Henry Porter
02 May 2004
http://argument.independent.co.uk/commentators/story.jsp?story=517277The story of the abuse of Iraqi prisoners by US and British forces is rightly gaining a demonic momentum. As a US Army report published by The New Yorker followed revelations by CBS and the allegations by the Daily Mirror, President Bush and Tony Blair must be wondering when it is going to end. It is now clear that not only did they fail to find weapons of mass destruction, but that their fall-back justification for the invasion, that of bringing democracy and human rights to Iraq, is little more than a sham.
The abuse, which is described by the US Army report as "sadistic, blatant and wanton", includes beatings, rape and serious assaults with chemical lights. To the Middle East, it all provides a stark symbol of subjugation. Whether or not people in Basra and Baghdad are better off than they were is no longer the point. The gruesome irony that these terrible things occurred at Abu Ghraib, the very prison used by Saddam Hussein's torturers, will not be lost on Arabs.
The Americans have been negligent in the extreme to allow this situation. Try as we might to forget these episodes, we can be sure that they will live on in Arab minds for a generation. Al-Qa'ida and Hamas could not have designed a better recruiting poster.

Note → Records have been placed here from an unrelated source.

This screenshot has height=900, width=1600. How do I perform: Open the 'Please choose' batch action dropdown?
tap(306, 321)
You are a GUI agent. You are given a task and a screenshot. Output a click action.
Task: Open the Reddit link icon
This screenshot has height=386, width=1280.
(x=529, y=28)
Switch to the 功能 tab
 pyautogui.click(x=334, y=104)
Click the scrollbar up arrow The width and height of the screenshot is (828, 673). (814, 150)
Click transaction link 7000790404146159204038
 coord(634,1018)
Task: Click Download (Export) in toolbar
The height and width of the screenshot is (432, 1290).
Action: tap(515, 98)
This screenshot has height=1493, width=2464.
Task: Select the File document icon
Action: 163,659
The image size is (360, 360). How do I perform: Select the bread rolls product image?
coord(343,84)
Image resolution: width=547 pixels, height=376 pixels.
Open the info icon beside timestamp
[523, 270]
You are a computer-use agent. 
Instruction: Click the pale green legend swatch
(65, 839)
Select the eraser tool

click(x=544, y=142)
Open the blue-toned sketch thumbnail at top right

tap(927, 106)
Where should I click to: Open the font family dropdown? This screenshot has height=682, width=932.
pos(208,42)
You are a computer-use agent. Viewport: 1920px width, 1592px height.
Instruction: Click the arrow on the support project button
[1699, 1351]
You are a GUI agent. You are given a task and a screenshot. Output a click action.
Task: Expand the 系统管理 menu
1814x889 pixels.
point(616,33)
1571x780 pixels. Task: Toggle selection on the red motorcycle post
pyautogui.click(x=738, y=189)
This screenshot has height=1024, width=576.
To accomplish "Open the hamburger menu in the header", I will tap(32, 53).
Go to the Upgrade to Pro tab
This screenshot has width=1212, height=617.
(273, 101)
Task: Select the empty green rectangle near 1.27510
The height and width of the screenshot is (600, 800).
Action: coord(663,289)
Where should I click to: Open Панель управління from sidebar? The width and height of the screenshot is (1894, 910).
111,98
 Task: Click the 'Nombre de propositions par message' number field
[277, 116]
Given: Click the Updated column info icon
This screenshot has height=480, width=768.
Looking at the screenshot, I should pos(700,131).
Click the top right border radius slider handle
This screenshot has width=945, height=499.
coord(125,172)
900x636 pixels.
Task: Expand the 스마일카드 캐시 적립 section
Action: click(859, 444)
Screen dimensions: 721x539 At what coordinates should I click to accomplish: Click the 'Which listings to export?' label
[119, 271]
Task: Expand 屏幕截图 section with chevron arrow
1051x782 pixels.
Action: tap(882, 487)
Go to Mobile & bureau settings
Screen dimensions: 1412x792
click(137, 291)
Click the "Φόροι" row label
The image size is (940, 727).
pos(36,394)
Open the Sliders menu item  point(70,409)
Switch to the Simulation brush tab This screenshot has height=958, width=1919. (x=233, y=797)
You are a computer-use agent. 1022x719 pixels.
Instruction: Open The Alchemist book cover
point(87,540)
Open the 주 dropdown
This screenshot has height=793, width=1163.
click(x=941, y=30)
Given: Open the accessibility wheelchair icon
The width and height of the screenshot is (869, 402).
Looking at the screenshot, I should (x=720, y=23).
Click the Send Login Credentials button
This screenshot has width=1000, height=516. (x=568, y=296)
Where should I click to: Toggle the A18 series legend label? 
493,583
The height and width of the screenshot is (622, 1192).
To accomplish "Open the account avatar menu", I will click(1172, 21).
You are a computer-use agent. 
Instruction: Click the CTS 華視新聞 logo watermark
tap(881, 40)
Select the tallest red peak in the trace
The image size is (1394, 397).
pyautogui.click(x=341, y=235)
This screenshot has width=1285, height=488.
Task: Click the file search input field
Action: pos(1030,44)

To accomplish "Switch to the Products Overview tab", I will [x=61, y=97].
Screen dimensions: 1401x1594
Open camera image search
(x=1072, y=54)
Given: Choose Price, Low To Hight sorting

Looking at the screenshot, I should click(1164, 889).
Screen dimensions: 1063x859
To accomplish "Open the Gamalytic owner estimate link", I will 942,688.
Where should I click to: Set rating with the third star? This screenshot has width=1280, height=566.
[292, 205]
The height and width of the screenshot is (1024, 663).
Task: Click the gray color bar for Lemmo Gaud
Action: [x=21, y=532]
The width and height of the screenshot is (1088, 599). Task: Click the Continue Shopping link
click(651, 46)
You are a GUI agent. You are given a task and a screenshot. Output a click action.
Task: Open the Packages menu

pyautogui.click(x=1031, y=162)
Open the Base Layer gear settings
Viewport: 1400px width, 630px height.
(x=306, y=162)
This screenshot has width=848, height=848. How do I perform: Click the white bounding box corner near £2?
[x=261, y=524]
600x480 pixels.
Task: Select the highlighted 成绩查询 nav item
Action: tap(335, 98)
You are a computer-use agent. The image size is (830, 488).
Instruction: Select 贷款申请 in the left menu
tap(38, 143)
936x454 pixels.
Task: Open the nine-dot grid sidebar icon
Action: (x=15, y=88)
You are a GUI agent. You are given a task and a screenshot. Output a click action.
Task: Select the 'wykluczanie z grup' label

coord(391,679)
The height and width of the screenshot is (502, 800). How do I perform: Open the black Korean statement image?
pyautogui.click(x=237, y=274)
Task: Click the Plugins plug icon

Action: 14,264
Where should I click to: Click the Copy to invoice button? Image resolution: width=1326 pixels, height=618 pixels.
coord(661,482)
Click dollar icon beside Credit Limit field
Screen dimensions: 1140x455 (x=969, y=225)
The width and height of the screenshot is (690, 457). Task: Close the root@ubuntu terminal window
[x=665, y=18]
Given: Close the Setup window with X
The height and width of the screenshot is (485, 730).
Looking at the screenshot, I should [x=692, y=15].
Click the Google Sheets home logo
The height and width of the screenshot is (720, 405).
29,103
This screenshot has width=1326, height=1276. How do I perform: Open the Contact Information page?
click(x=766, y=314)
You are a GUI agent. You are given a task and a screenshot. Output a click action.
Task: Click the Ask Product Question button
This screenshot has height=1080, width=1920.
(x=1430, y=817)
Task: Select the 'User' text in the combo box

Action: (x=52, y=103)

The Abu Ghraib portfolio is shocking, but not at base so surprising. Since the "war on terror" was inaugurated in the dust of 11 September 2001, the US has permitted itself a much more relaxed interpretation of civil liberties. An individual's rights are not defined by any absolute standard of decency but by his or her allegiance. Both public and media has squared the national conscience on the question of prisoners being held without trial or legal representation in Guan-tanamo Bay. Even the arrest of civilians on the mainland, their detention without explanation or hope of release, has caused little stir.